◆ **Problems and tasks**
A - In the article on Namibia's statistical capacity, reproduce word for word the stretch from "Statistics expert professor" through "currently have none.".
B - Using the article on Namibia's statistical capacity, decide whether each statement agrees with it: (i) Kiregyera said Namibia's statistical capacity fell below 50 points in 2015; (ii) Egypt, South Africa and Nigeria each currently have their own NSDS; (iii) Alweendo accepted the figure that places Namibia below the sub-Saharan average. Answer yes or no for each, quoting the deciding words.

◆ **Text for analysis**
== Segment start ==

Statistics expert professor Ben Kiregyera has said despite Namibia possessing a modern and comprehensive Statistics Act, the overall national statistical capacity still ranks poorly.

He was speaking at the official launch of the development of the National Strategy for Development of Statistics (NSDS) which has been put in motion by the national statistics agency (NSA) in the capital.

“Namibia is not doing well regarding its statistical capacity and has gone below 50 points in 2015. You need to be above this. It is below the sub-Saharan average,” he said in his in-depth presentation of the importance of developing an NSDS.

He has, however, lauded Namibia for taking on the herculean task of developing its own NSDS ahead of significant economies like Egypt, South Africa and Nigeria which currently have none.

The NSDS covers all the statistics of a country and its making widely integrates stakeholders and take several months to design.

It further enables countries to meet their regional and international commitments like Agendas 2030 and 2063 as well as the Sustainable Development Goals, (SDGs) concerning available statistical data.

“In developing the NSDS stakeholders are not consulted, they are engaged. NSDS completely changes the statistical landscape of the country, and this is a cure for the underperformance of national statistical capacity,” he elaborated.

The professor said while at one time Namibia used South Africa’s Statistics Act which the latter had then abandoned, it has gone ahead of South Africa by coming up with a very modern and progressive Act from which the South Africans are now copying.

The Act provides for the development of the National Statistics System and provides for its components and objectives; to establish the Namibia Statistics Agency and the Board of the Namibia Statistics Agency and provide for their powers and functions.

He has nevertheless urged that the Act is re-looked at and allow for the creation of a coordinated statistical system.

“All ministries and government agencies should have a statistics division. It must be at the core of activities of a functional organisation, ministry or agency. This is not in the Act,” he said. 

Economic planning minister and director of the NPC Tom Alweendo, however, did not dwell much on the country’s statistical capacity but he disputed the figure that places Namibia below the said sub-Saharan average.

“That statistics capacity index, I think I want to take you on that one at some point. But those blips going up and down cannot be good statistics, there is something wrong with that figure,” he said in his response to the professor.

“But as it was said, it’s all about having good statistics. If you don’t have data, if you don’t have information as to where you need to plan, where you need to build a school, where you need to build a hospital you end up building schools and hospitals everywhere else depending on who says you want a hospital,” he added.

Although Namibia takes the production of comprehensive, quality and accessible statistics seriously to promote the development agenda, Alweendo said budget constraints often hinder the process.

He also said there is a lingering challenge of “big data management or the consolidation or compilation of data across multiple sources.”

“Now for the implementation of our national development plan we need to have access to statistical data to respond to the pressing matters proactively,” he said.

PARIS21 Regional coordinator for Africa Rafik Mahjoubi said statistical systems should be able to respond in a precise, effective and sustainable manner to the challenges in society and economies of developing countries and to the new information requirements they generate. 

“This needs a coordinated national effort aimed at improving the mechanisms and processes needed to produce relevant statistics. This effort is embodied in the strategic planning process known as the NSDS,” he said.

== Segment end ==

(Data excerpts)

== Segment start ==

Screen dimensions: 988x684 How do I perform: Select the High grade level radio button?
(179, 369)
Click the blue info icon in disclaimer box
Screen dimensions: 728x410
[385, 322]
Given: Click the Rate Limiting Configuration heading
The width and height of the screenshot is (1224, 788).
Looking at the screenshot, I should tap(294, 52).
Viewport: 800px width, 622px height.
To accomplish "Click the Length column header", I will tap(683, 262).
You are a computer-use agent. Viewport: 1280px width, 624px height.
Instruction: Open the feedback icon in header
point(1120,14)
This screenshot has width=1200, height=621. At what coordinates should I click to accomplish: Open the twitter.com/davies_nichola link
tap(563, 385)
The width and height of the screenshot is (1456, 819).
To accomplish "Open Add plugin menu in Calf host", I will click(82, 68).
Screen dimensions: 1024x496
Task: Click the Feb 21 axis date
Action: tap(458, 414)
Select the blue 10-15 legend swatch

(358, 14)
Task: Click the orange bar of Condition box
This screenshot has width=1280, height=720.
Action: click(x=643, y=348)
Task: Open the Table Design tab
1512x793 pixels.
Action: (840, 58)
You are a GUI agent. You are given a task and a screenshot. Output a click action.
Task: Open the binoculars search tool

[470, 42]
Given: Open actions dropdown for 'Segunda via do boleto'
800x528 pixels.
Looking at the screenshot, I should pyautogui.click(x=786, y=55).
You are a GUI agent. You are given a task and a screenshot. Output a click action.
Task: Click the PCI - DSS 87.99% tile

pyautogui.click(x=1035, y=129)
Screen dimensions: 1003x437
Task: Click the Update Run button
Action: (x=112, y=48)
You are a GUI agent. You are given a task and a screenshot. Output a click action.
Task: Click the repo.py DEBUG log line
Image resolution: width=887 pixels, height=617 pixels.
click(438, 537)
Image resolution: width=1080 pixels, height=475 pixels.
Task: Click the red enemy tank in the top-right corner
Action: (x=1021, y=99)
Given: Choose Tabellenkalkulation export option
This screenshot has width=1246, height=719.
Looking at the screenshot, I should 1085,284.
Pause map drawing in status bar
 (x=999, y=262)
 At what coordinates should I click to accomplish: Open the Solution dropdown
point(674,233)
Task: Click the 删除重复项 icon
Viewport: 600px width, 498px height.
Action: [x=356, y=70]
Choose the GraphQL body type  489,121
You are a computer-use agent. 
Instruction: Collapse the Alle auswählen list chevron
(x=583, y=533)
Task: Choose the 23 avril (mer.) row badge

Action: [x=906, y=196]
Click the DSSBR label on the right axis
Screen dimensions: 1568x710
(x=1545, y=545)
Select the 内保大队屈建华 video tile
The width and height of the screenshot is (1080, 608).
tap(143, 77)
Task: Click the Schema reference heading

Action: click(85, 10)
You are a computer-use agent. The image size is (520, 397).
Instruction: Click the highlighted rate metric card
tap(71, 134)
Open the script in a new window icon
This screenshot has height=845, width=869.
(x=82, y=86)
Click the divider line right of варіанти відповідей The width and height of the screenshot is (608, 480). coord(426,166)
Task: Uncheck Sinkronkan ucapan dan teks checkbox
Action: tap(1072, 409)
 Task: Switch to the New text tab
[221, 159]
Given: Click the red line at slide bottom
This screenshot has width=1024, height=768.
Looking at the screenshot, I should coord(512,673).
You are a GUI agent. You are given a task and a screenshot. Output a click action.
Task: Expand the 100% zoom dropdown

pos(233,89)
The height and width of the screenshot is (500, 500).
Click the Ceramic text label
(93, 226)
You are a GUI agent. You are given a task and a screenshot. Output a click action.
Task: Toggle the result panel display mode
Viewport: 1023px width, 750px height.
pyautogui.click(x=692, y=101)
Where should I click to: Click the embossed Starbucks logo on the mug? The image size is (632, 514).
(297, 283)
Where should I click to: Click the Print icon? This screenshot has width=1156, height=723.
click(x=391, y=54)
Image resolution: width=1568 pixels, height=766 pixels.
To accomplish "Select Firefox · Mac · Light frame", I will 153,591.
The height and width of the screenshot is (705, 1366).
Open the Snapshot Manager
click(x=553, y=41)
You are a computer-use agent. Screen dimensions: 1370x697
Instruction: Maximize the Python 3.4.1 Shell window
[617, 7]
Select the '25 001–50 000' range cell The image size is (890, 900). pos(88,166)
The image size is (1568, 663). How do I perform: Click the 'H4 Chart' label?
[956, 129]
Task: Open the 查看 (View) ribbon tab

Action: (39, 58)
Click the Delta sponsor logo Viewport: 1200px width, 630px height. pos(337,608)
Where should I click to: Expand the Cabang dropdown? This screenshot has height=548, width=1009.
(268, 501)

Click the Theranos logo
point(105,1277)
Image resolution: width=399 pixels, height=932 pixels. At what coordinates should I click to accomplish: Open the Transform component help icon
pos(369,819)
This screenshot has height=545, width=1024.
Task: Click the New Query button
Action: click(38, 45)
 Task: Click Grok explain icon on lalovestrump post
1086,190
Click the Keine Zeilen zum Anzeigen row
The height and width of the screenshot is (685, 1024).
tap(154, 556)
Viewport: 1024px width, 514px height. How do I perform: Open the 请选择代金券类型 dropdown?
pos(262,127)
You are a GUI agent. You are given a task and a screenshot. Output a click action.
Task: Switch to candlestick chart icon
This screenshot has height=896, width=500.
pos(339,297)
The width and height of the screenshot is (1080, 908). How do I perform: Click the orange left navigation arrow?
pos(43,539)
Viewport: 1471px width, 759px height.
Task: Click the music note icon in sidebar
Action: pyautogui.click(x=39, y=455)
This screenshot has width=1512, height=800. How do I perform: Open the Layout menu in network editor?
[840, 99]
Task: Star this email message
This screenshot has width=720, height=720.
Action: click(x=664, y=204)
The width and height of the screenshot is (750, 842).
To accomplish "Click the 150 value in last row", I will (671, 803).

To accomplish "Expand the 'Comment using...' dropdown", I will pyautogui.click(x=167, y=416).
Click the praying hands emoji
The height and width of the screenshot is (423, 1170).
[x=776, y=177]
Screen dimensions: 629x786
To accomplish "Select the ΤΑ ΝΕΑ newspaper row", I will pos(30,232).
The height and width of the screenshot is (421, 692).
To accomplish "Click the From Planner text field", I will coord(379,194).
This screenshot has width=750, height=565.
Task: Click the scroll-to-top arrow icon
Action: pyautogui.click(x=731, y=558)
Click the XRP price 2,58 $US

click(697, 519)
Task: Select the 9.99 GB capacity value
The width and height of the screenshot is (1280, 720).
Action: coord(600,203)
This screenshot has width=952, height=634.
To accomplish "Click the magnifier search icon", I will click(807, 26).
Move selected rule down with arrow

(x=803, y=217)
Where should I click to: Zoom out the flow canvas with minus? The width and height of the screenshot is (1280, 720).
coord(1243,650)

== Segment end ==

◆ **Numbered responses**
A -
Statistics expert professor Ben Kiregyera has said despite Namibia possessing a modern and comprehensive Statistics Act, the overall national statistical capacity still ranks poorly.

He was speaking at the official launch of the development of the National Strategy for Development of Statistics (NSDS) which has been put in motion by the national statistics agency (NSA) in the capital.

“Namibia is not doing well regarding its statistical capacity and has gone below 50 points in 2015. You need to be above this. It is below the sub-Saharan average,” he said in his in-depth presentation of the importance of developing an NSDS.

He has, however, lauded Namibia for taking on the herculean task of developing its own NSDS ahead of significant economies like Egypt, South Africa and Nigeria which currently have none.

B -
(i) Yes: "Namibia is not doing well regarding its statistical capacity and has gone below 50 points in 2015."
(ii) No: "significant economies like Egypt, South Africa and Nigeria which currently have none."
(iii) No: "he disputed the figure that places Namibia below the said sub-Saharan average."